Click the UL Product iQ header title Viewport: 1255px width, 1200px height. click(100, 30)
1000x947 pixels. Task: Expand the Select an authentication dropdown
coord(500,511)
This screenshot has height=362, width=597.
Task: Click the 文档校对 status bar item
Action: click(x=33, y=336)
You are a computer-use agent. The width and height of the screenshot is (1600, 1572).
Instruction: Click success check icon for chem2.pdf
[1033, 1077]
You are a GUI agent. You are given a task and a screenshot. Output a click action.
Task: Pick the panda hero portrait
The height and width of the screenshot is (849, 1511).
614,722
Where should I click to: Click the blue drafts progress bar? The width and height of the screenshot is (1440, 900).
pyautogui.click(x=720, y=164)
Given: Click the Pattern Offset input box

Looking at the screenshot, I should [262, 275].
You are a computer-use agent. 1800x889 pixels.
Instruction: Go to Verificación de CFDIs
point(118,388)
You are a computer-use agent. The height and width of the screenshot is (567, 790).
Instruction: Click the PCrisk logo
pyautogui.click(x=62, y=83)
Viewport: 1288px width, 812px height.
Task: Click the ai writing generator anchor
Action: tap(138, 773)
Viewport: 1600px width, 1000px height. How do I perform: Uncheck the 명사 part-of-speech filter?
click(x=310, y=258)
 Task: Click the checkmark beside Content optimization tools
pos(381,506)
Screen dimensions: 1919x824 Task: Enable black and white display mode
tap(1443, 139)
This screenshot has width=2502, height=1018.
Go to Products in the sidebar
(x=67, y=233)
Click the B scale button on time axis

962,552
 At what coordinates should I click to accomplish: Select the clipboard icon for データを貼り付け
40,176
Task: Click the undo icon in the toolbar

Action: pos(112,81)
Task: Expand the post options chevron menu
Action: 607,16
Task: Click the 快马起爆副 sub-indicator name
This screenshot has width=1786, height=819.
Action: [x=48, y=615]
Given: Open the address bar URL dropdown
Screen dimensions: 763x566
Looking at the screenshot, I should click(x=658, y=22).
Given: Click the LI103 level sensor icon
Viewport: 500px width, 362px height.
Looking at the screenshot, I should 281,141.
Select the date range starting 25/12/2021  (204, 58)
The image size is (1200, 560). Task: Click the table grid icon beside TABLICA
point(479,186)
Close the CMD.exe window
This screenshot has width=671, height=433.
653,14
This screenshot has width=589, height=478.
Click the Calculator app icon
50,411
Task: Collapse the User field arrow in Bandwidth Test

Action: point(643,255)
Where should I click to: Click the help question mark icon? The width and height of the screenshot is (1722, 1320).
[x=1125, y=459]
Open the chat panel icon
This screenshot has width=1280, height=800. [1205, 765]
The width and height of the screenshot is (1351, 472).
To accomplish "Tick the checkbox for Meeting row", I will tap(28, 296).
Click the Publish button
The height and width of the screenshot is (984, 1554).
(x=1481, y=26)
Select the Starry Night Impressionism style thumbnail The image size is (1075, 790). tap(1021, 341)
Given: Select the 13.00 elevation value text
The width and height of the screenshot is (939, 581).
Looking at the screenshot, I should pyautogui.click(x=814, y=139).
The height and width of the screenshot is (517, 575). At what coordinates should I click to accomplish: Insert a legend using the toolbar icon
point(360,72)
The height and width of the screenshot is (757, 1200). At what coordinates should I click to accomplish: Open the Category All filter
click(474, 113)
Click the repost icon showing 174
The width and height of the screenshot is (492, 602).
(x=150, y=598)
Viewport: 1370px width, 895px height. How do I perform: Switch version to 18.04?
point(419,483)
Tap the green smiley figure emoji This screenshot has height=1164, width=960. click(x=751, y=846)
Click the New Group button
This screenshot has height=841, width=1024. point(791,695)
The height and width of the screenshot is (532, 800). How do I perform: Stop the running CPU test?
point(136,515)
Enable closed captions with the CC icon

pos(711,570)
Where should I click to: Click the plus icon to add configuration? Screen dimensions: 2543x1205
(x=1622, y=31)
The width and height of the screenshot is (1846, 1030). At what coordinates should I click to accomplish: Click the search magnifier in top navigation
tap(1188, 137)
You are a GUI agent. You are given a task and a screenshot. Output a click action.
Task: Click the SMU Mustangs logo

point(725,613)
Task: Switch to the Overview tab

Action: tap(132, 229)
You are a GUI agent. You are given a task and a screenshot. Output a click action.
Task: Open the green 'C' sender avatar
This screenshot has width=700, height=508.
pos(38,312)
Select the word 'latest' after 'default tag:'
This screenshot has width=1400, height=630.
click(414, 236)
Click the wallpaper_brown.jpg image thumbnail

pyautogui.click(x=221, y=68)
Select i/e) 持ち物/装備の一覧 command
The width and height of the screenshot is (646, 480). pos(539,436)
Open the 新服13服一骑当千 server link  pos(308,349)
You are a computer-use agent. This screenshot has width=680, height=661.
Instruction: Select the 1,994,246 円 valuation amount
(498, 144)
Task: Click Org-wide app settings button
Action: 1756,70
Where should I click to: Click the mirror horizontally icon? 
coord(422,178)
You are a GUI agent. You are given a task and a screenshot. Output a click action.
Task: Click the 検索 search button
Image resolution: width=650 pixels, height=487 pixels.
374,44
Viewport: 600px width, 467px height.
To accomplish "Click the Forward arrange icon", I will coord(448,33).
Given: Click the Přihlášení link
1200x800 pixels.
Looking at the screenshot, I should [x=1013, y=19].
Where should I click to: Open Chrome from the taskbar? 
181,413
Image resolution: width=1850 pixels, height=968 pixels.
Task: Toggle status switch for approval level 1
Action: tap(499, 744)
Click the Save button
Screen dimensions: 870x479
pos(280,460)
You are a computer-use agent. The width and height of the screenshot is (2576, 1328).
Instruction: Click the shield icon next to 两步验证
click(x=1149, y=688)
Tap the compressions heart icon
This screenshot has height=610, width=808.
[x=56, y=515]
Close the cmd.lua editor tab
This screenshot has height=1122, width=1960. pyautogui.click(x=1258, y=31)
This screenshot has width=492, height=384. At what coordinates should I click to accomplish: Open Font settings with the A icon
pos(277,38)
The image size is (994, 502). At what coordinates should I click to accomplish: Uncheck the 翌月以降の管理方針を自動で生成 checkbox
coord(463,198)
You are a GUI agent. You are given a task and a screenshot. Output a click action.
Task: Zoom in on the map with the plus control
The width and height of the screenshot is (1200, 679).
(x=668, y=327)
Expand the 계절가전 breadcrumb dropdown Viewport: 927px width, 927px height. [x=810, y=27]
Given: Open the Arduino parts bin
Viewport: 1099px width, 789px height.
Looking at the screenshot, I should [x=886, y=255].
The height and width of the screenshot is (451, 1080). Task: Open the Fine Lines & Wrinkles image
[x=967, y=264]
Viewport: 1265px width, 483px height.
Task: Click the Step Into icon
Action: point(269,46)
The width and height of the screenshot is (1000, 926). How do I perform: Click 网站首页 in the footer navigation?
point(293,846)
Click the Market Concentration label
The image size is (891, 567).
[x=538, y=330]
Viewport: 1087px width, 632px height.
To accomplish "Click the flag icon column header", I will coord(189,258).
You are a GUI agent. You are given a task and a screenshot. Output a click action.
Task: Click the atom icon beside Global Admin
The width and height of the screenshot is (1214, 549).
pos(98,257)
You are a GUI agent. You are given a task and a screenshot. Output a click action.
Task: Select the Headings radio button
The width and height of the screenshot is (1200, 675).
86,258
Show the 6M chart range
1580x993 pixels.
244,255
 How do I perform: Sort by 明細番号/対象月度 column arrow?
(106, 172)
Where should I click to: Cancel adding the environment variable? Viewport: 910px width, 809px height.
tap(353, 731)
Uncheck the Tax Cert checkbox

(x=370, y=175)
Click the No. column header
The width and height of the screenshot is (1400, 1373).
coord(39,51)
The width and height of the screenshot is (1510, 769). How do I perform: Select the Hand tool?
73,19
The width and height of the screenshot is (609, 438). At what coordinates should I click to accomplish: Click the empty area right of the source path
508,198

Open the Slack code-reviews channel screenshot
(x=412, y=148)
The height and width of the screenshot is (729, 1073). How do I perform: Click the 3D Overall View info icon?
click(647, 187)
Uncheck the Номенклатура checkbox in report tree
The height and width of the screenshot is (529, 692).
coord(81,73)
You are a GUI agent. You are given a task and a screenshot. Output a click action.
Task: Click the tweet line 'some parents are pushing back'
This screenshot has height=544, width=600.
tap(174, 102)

**********

> EXERCISE REQUIREMENTS
Give the number of lines in the data that contain the word "link", and add no other text.

> TASK SOLUTION
2